A by-election was due to be held for a vacancy in Seanad Éireann on Monday, 29 April 2024. The vacancy was caused by the resignation for health reasons of Sinn Féin's Niall Ó Donnghaile from the Administrative Panel on 22 January 2024. At the close of nominations on 22 March 2024, only one candidate had been nominated, and Mal O'Hara of the Green Party was deemed elected unopposed.

==Election system==
When a vacancy occurs in the vocational panels, the electorate in by-elections consists of Oireachtas members only. For this election, it consisted of 160 TDs and 58 senators. To be nominated, a candidate must have the signature of nine members of the Oireachtas. Nominations closed on 22 March 2024 at 12 noon. Ballot papers were issued on 15 April 2024 and the polls closed at 11 a.m. on 29 April 2024.

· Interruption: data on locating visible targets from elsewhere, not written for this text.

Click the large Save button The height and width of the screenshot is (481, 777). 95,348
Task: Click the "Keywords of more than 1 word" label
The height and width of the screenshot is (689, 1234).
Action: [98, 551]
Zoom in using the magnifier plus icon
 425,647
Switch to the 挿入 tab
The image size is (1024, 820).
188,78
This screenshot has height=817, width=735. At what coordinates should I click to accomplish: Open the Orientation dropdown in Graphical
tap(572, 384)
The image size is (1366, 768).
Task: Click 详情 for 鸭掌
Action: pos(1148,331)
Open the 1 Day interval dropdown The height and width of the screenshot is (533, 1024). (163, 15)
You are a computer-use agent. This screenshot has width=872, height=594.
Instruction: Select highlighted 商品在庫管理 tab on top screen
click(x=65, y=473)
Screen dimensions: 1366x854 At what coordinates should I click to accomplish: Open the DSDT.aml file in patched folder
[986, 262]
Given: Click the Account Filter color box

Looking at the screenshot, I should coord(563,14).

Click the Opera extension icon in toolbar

All votes were cast by postal ballot, and counted using the single transferable vote. Under this system, voters can rank candidates in order of their preference, 1 as their first preference, 2 for second preference, and so on. Ballots are initially given a value of 1,000 to allow calculation of the quota (Droop quota) where all ballots are distributed in the case of a surplus.

==Process and dates==
Niall Ó Donnghaile resigned on 22 January 2024, with a notice of the vacancy sent to the Minister for Housing, Local Government and Heritage on 7 March 2024. The minister is required to make a Seanad by-election order within 180 days after receiving a notice of a vacancy. On 8 March 2024, Minister Darragh O'Brien made an order for the by-election which set the following dates:
- 22 March 2024: close of receiving nominations;
- 8 April 2024: ruling on nominations;
- 15 April 2024: issuing of ballot papers;
- 29 April 2024, at 11 a.m.: close of poll.

==Campaign==
Mal O'Hara was announced as the Green Party candidate on 12 March 2024. On 25 March 2024, it was reported that O'Hara would be unopposed as no other individual received the necessary ten nominations from members of the Oireachtas to contest the election. O'Hara took his seat on 8 April 2024.